Il ne suffit pas pour choisir un candidat à une élection présidentielle de regarder une sinistre farce télévisée rassemblant les onze prétendants.

 

L’étalage médiatique des pratiques financières parlementaires a tellement perturbé la campagne présidentielle que son niveau est désormais proche de zéro. Le dernier débat rassemblant les onze candidats a permis d’atteindre le fond, du moins espérons-le.

Confusion, agressivité destinée à exister médiatiquement, superficialité des propos, tout y était. Personne ne sait si ce sont les chaines de télévision qui entraînent les politiciens dans ce spectacle de mauvais goût ou si les politiciens utilisent la télé pour ne pas être oubliés.

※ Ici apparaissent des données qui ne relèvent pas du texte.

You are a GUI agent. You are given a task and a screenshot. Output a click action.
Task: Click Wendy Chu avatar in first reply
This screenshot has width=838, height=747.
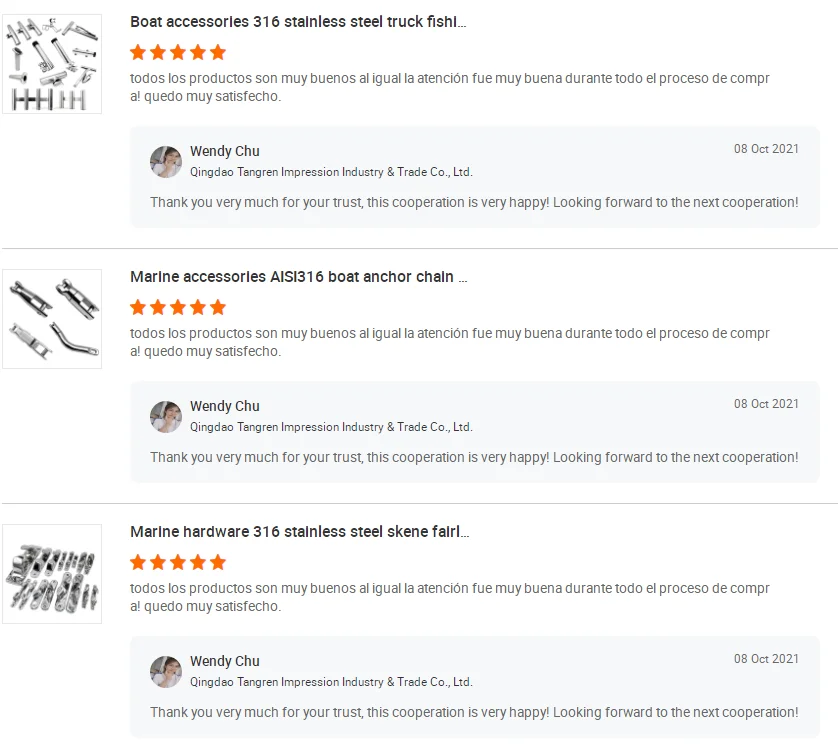pos(166,162)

Mais il s’agit bien de spectacle et non d’information. Devant son écran, le public attend la faute de l’un, l’attaque de l’autre, comme si le plateau était une arène romaine. Les jeux du cirque sont devenus moins sanglants mais n’ont pas disparu.

GAUCHE ET LIBERTÉ

Dans une société libre, la politique doit se garder de ressembler à un spectacle. Sa place doit être limitée mais éminente. Limitée car l’envahissement normatif et financier de la société globale par le politique conduit à une sorte de tyrannie qui ne dit pas son nom.

Pour la gauche, on le sait, « tout est politique » car la démocratie consiste à construire un modèle qui sera imposé à l’ensemble des citoyens au nom du principe de majorité.

Démarche potentiellement totalitaire à laquelle adhère clairement Philippe Poutou, Nathalie Artaud et même Benoît Hamon  voire Jean-Luc Mélenchon,. Chacun d’entre eux propose de violenter la société actuelle pour l’emmener vers un avenir  hypothétique.

DROITE ET RÔLE LIMITÉ DU POLITIQUE

Pour la droite, au contraire, la société existe en dehors du politique. Le rôle des politiciens consiste à gérer l’existant, à le faire évoluer souplement et avec un minimum de contraintes imposées d’en haut par le pouvoir.

Les politiciens ont davantage pour rôle d’accompagner les évolutions qui prennent naissance dans le corps social que de proposer des modèles théoriques à expérimenter. François Fillon se rattache à cette conception.

L’exemple historique du mariage homosexuel en France permet de concrétiser cette idée. Instaurer l’union civile des homosexuels, au-delà même du PACS, aurait sans doute rencontré des oppositions assez limitées.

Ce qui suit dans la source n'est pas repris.